— Exercise details —
Copy out every line of the data below word for word, without changing anything.

[A run of records]

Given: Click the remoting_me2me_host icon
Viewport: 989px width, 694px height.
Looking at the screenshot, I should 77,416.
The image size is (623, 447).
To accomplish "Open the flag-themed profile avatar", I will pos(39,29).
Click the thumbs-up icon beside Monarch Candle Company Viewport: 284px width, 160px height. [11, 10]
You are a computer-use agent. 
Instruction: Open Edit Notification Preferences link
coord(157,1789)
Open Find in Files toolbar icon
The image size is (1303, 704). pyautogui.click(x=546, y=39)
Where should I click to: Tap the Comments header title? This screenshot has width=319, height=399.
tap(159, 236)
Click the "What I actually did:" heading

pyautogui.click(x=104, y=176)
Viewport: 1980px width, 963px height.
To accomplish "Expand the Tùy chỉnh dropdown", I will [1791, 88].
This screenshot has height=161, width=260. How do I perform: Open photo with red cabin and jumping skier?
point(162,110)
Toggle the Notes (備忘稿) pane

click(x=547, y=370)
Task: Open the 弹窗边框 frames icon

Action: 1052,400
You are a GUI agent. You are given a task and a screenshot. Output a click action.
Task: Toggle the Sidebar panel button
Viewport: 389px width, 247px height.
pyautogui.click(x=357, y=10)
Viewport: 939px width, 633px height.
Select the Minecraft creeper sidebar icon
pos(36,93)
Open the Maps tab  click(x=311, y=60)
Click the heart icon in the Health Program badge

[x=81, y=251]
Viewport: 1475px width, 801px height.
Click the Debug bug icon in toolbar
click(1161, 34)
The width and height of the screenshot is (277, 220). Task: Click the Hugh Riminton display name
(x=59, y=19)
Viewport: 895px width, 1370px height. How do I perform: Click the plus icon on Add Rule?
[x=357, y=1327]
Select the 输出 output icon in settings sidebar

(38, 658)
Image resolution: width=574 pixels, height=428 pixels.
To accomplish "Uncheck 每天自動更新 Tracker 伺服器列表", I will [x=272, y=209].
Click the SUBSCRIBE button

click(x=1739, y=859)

— The output —
Given: Click the remoting_me2me_host icon
Viewport: 989px width, 694px height.
Looking at the screenshot, I should 77,416.
The image size is (623, 447).
To accomplish "Open the flag-themed profile avatar", I will pos(39,29).
Click the thumbs-up icon beside Monarch Candle Company Viewport: 284px width, 160px height. [11, 10]
You are a computer-use agent. 
Instruction: Open Edit Notification Preferences link
coord(157,1789)
Open Find in Files toolbar icon
The image size is (1303, 704). pyautogui.click(x=546, y=39)
Where should I click to: Tap the Comments header title? This screenshot has width=319, height=399.
tap(159, 236)
Click the "What I actually did:" heading

pyautogui.click(x=104, y=176)
Viewport: 1980px width, 963px height.
To accomplish "Expand the Tùy chỉnh dropdown", I will [1791, 88].
This screenshot has height=161, width=260. How do I perform: Open photo with red cabin and jumping skier?
point(162,110)
Toggle the Notes (備忘稿) pane

click(x=547, y=370)
Task: Open the 弹窗边框 frames icon

Action: 1052,400
You are a GUI agent. You are given a task and a screenshot. Output a click action.
Task: Toggle the Sidebar panel button
Viewport: 389px width, 247px height.
pyautogui.click(x=357, y=10)
Viewport: 939px width, 633px height.
Select the Minecraft creeper sidebar icon
pos(36,93)
Open the Maps tab  click(x=311, y=60)
Click the heart icon in the Health Program badge

[x=81, y=251]
Viewport: 1475px width, 801px height.
Click the Debug bug icon in toolbar
click(1161, 34)
The width and height of the screenshot is (277, 220). Task: Click the Hugh Riminton display name
(x=59, y=19)
Viewport: 895px width, 1370px height. How do I perform: Click the plus icon on Add Rule?
[x=357, y=1327]
Select the 输出 output icon in settings sidebar

(38, 658)
Image resolution: width=574 pixels, height=428 pixels.
To accomplish "Uncheck 每天自動更新 Tracker 伺服器列表", I will [x=272, y=209].
Click the SUBSCRIBE button

click(x=1739, y=859)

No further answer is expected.